Inside his skin suit, Aranok twitched. Dan felt the room spin again. He saw a face, sad but beautiful. He saw an old friend, gun in hand.
No. Please. Not her. Not that.
Dan convulsed as a nightmare swallowed him whole.
* * *
Ollie stood well back from the square of vinyl flooring this time, in case her power fed the Scryer’s portal again. The Worm had recreated the mucus-textured symbol on the floor, tossed in his pebbles, and was now muttering below his breath.
Very little seemed to be happening.
Artur stood on the carpet at Ollie’s side, fiddling with the neck of the pink and yellow sweater he wore. The sweater was ludicrously soft and comfortable, but the floppy roll-neck was annoying, and it pushed upwards into his beard whenever he moved his head.
In hindsight, he should’ve taken the suede jacket with the elbow pads. Maybe paired it with a floaty vest top underneath. Combined with the ankle length denim skirt he currently wore, it would’ve made a powerful statement.

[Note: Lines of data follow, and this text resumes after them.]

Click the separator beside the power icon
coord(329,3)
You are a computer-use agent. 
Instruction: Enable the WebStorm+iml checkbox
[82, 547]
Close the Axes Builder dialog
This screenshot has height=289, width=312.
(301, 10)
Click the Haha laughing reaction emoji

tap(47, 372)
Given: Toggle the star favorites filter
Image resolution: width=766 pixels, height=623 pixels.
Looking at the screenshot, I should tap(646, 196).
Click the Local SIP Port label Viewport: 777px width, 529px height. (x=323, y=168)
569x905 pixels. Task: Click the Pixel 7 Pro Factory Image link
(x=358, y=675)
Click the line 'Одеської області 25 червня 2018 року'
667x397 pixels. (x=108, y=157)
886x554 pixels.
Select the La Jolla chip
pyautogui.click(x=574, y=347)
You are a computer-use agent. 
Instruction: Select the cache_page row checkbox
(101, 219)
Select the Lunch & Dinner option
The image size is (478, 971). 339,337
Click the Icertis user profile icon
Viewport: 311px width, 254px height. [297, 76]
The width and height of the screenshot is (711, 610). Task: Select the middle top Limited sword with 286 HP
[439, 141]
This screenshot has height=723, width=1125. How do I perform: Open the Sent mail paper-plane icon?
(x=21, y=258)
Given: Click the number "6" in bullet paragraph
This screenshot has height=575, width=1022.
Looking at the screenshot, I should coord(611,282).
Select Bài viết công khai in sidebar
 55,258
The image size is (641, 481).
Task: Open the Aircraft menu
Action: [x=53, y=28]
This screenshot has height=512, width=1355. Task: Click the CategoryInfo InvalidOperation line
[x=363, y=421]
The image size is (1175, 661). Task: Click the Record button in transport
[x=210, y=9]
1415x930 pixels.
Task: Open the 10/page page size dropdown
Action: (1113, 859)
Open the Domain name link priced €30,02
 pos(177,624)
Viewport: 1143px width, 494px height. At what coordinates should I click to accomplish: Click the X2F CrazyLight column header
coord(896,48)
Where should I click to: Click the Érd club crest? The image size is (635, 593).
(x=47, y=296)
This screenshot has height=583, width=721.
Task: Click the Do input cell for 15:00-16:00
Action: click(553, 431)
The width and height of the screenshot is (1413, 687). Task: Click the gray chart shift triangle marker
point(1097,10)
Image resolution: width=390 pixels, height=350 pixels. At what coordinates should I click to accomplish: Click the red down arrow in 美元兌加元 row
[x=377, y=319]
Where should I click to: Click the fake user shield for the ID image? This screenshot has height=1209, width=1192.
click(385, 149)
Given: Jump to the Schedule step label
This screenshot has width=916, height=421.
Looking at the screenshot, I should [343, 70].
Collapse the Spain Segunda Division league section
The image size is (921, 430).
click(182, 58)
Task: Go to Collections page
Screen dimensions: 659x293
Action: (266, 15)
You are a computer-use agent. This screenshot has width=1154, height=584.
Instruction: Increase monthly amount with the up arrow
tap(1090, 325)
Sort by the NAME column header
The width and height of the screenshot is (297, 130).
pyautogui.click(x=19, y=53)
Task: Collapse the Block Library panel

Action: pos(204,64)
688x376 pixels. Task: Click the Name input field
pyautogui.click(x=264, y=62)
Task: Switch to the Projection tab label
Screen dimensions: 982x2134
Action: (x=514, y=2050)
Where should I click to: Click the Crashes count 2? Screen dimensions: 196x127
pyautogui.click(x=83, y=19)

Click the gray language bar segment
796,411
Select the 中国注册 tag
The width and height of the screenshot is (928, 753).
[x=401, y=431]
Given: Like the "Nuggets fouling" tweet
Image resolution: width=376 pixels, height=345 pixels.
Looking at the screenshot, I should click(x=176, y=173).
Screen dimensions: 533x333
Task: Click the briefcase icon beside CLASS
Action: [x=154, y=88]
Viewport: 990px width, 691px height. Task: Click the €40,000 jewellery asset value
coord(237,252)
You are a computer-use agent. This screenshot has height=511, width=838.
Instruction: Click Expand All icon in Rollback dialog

Quite what that statement would be, he had no idea, but it would’ve been a powerful one all the same.
“So, he’s summoning some kind of Malwhere gossip?” Artur whispered, although his understanding of the word ‘whispered’ was quite different to everyone else’s.
“Yes,” Ollie replied.
“And this thing is somehow going to know where Deadman is?”
Ollie sounded less convinced about that part. “Yes.”
“And it’s all going to go fine, and nothing terrible is going to happen?”